Most ransomware payments are requested in Bitcoin, as it's relatively easy to make cryptocurrency transfers untraceable, and they're always non-refundable. However, buying and transferring large amounts of Bitcoin can be trickier than you might think.
Many casual crypto trading websites limit the amount of Bitcoin that you can buy at one time, so don't assume that you can simply log on and press a button. While it's possible to buy large amounts of the currency quickly, it takes a little time and research.

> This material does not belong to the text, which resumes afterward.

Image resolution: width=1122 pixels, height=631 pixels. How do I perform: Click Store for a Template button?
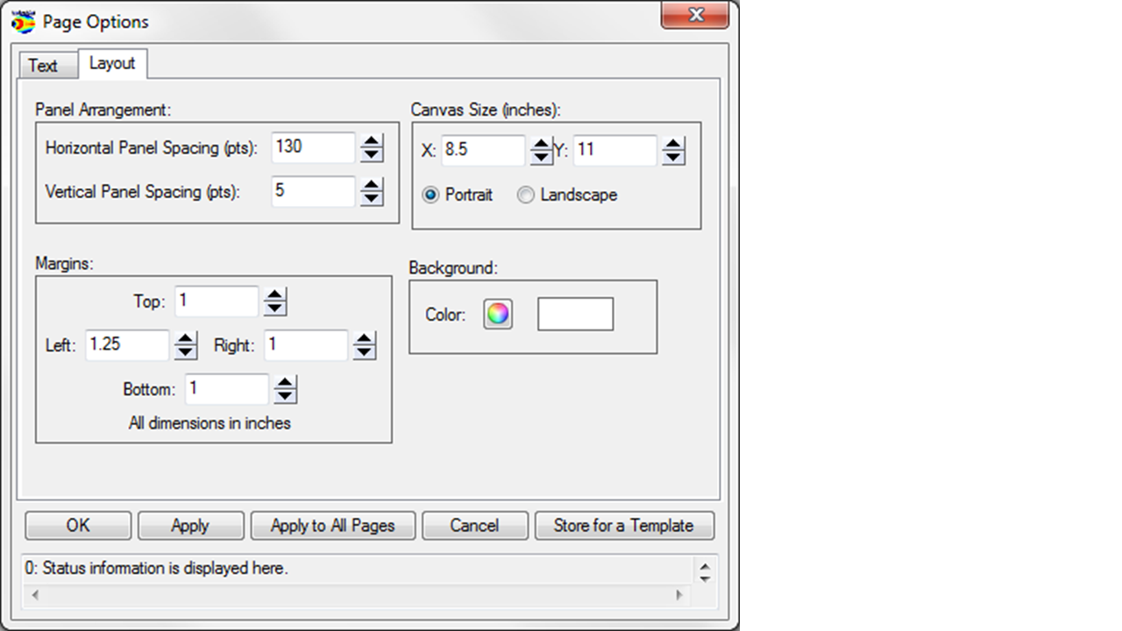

When actually transferring the currency, it's a good idea to have a trained cybersecurity team on your side, helping you be sure that you're trading a requisite amount of currency bit by bit, to ascertain whether the hackers intend to give back the data. It's hard to imagine a situation where you would agree to handing over the entire ransom amount in a single transaction. Take it slowly and use any methods that you can to determine that both parties are acting in good faith.

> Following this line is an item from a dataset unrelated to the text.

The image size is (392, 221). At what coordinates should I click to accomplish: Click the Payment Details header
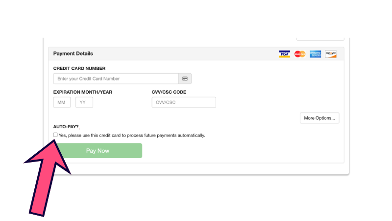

The bottom line is that paying a ransom is extremely risky and doesn't guarantee you get your data back. Even if you do get it all back, the hackers have probably had plenty of opportunities to play all sorts of other nasty tricks on you. There are plenty of well-documented cases of hackers slipping bugs or viruses into the encryption keys for which the organization pays thousands of dollars. These bugs can easily slip into your system, allowing the hackers even greater access, and the opportunity to run the whole strategy again.
Only pay a ransom if your organization has professional legal and technological counsel on deck to direct the process every step of the way. Take great care and try to avoid getting into this situation at all costs.
Sources
1"2022 SonicWall Cyber Threat Report Mid-Year Update," SonicWall, accessed 6 Sept 2022.
2Hart, Kim. "The New Digital Extortion," Axios, 17 May 2022.
3U.S. Department of the Treasury's Office of Foreign Assets Control, "Updated Advisory on Potential Sanctions Risks for Facilitating Ransomware Payments ," The Department of the Treasury, 21 Sept 2021. PDF file.
4U.S. Department of the Treasury's Office of Foreign Assets Control, "Sanctions List Search," The Department of the Treasury, accessed 6 Sept 2022.